▸ **Directions for this task**
State the number of lines in the records that contain "will", with no other words.

[Collected data]
------------

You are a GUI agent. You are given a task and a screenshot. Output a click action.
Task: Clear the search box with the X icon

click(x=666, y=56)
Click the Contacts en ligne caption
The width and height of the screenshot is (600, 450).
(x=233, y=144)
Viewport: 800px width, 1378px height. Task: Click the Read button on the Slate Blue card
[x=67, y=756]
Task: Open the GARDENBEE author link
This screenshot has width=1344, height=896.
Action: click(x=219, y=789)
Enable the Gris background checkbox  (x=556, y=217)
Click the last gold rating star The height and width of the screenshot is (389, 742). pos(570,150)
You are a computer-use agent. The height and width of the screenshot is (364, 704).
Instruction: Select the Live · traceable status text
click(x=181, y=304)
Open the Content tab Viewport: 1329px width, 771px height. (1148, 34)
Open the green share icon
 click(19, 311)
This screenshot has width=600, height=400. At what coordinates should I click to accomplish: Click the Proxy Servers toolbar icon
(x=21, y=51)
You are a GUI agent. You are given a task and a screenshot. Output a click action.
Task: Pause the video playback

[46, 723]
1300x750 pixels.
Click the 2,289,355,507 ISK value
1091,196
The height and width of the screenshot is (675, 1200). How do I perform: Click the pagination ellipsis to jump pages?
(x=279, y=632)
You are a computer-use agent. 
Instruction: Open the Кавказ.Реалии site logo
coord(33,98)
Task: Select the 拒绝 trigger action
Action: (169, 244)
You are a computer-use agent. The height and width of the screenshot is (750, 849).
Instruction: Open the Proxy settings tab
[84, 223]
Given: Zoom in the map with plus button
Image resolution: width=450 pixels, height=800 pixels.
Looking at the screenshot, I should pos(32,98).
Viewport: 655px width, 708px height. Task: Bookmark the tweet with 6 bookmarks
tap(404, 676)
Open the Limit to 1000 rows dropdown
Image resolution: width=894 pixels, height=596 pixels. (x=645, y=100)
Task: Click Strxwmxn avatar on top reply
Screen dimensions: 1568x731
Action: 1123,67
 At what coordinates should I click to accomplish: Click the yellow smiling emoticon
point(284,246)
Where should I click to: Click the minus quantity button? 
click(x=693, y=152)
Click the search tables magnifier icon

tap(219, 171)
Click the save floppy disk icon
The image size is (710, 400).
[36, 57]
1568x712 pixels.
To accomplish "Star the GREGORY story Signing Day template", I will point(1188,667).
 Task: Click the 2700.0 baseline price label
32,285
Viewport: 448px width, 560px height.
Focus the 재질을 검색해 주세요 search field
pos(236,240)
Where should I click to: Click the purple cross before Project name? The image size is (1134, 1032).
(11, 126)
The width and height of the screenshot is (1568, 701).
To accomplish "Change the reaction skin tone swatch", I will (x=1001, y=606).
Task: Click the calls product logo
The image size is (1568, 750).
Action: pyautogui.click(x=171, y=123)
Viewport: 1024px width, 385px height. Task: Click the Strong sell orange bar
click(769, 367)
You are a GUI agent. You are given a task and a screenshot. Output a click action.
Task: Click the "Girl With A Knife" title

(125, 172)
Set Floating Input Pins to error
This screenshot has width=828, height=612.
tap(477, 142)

------------

▸ **Exercise result**
2